+++ TRECHO DO TEXTO

Pelo menos, ainda me dou ao trabalho de refletir sobre isso.
Ninguém reconhece em si
mesmo os defeitos dos outros
A estranha visita do Papa Bento XVI ao Brasil provocou reações também estranhas em vários níveis da sociedade brasileira. É compreensível. Diferente do papa pop João Paulo II, que atraía verdadeiras multidões, o atual atrai desconfiança e um certo desconforto. Tem a capacidade de cometer gafes em lote. Tem um sorriso que me lembra os cães antes da mordida. Em resumo, seria o último homem que eu escolheria para ser papa – mas não sou eu quem escolhe, e já deixei de ser católico há muito tempo.
A discussão surrealista a respeito do uso de camisinhas, em pleno terceiro milênio da era cristã é uma dessas estranhezas. Ao ameaçar políticos de excomunhão por apoiar o aborto, Bento XVI me faz perguntar: e os políticos corruptos, que matam milhares de pessoas todos os anos de fome e doença, desviando dinheiro de programas sociais e da saúde? E os políticos que chafurdam na marginalidade, trabalhando por interesses criminosos? E os políticos que prometem – inclua-se aí o nosso presidente – e descaradamente não cumprem?
Bento XVI é uma figura típica desses tempos de George Bush, Hugo Chaves, Evo Morales, em resumo, de lideranças que navegam entre o pífio e o destrutivo. Chego a pensar em incluir aí, também, o nosso presidente, que teima em fazer uma cruzada pela volta da censura, que avisa à Polícia Federal para “ir com calma” nas investigações, e coisas do gênero. O Papa é apenas mais um nesse mundo medíocre, que não saberia onde fica o Brasil se não fosse obrigado a uma visita diplomática a esta altura.

++++++
+++ DADOS REGISTRADOS

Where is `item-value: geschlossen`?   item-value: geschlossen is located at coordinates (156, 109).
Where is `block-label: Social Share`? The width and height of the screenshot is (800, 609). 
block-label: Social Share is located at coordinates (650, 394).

++++++

Liste todas as pessoas citadas pelo nome no trecho sobre a visita do Papa ao Brasil. Os dados não são necessários para esta tarefa.

- Bento XVI
- João Paulo II
- George Bush
- Hugo Chaves
- Evo Morales